Para dar un ejemplo de nuestros métodos de largo alcance, citaré nuestro regreso al páramo después de la guerra. Iniciamos allí la construcción de una casita que, excuso decirlo, nunca tuvimos intención de habitar. Pero la semilla estaba sembrada, y creamos en muchas mentes la impresión de una pareja sencilla, convencional, de criterio estrecho, ingenua y, por tanto, atrayente para la mayoría.

»Llego ahora a mi confesión, y antes de empezar debo reconocer que las circunstancias tuvieron la virtud de modificar los detalles y mejorar el plan inicial. Mi grandeza aumentará gradualmente a los ojos de los críticos inteligentes y sin prejuicios, cuando consideren mis dotes de adaptación; porque el juego imprevisible del azar, que enreda para el resto de sus días al noventa y nueve por ciento de los hombres, fue para mí motivo de mayor inspiración y aprovechamiento. Domé la suerte; le puse el freno en la boca, y la brida en el fogoso pescuezo. La suerte alteró enormemente mi plan original; pero no consiguió modificar mi talento; se convirtió en esclava para servir un propósito inexorable, superior a ella.

»La guerra dejó con vida a los tres hermanos. Había proyectado suprimir primero a Benjamin y a Albert, que nunca me habían visto, y dejar para el final a mi viejo amigo Robert; pero éste llegó en el momento crítico, como un corderito que se ofrece al sacrificio y esta circunstancia me inspiró la invención magnífica que ahora conoce el mundo civilizado.

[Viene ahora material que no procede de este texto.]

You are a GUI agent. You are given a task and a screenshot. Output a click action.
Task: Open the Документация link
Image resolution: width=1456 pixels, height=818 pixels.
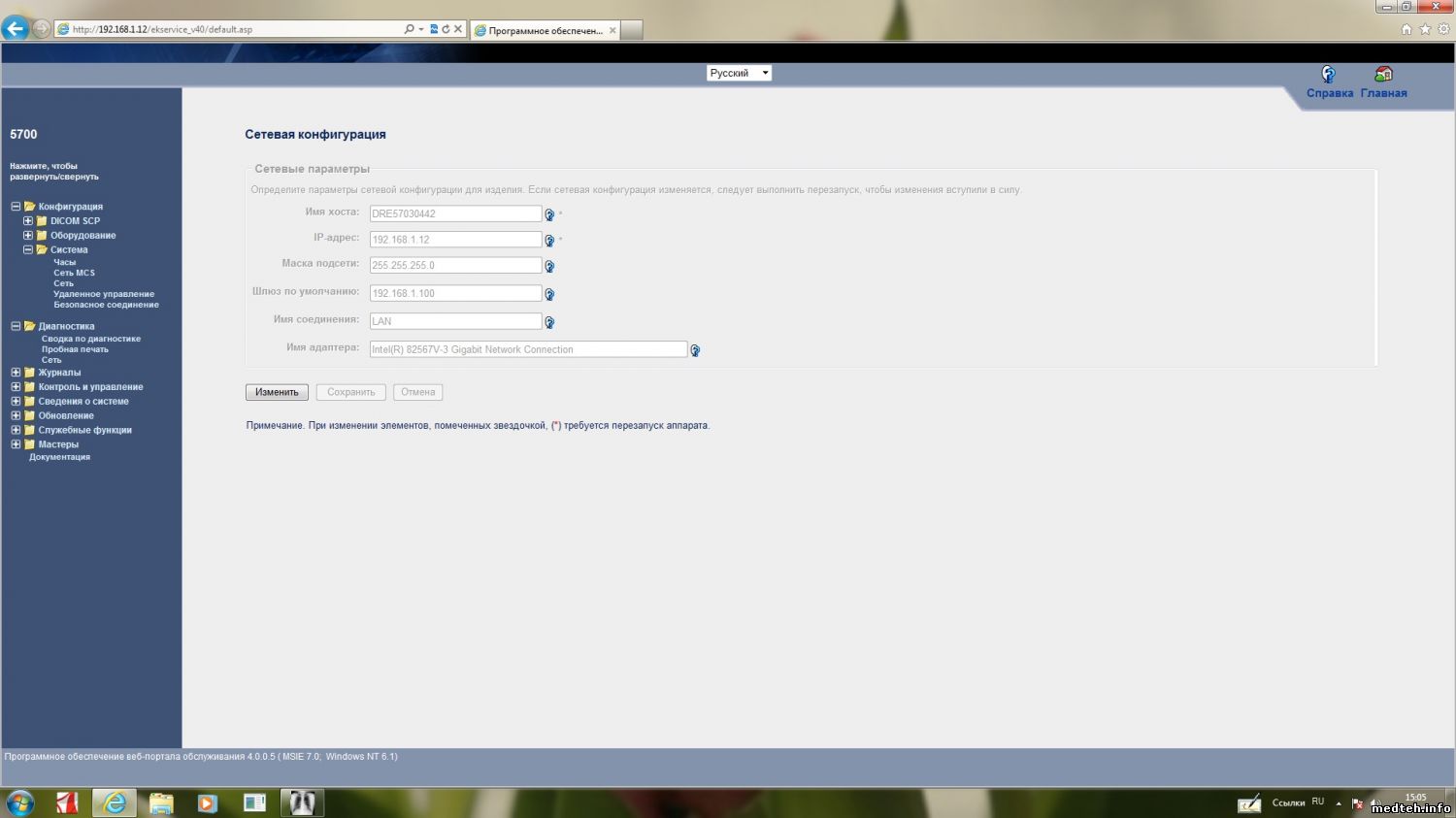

»Era hora de matar a aquellos hombres que me habían insultado y ultrajado; y cuando Benjamin Redmayne publicó un anuncio pidiendo un lanchero, acepté el desafío. Dejé a mi mujer y desde Southampton ofrecí mis servicios, haciéndome pasar por marino italiano, entendido en mecánica y familiarizado con este país, que buscaba ocupación en Inglaterra. Desde niño había sido el mar mi patio de recreo y dominaba perfectamente lo relativo a la navegación. No obstante, dudé de que Benjamin me eligiese y pensé que esta tentativa no me brindaría la oportunidad de conocer a mi primera víctima. Envié varias cartas falsificadas, de recomendación, con formas extranjeras y aguardé. Aceptó. Le agradaban los marineros italianos; los había conocido en el transcurso de sus viajes, y le gustaron mi carta y mis imaginarios antecedentes de soldado. Convinimos en que ocuparía mi puesto un día determinado de fines de junio; y regresé a Princetown llevando esta interesante noticia.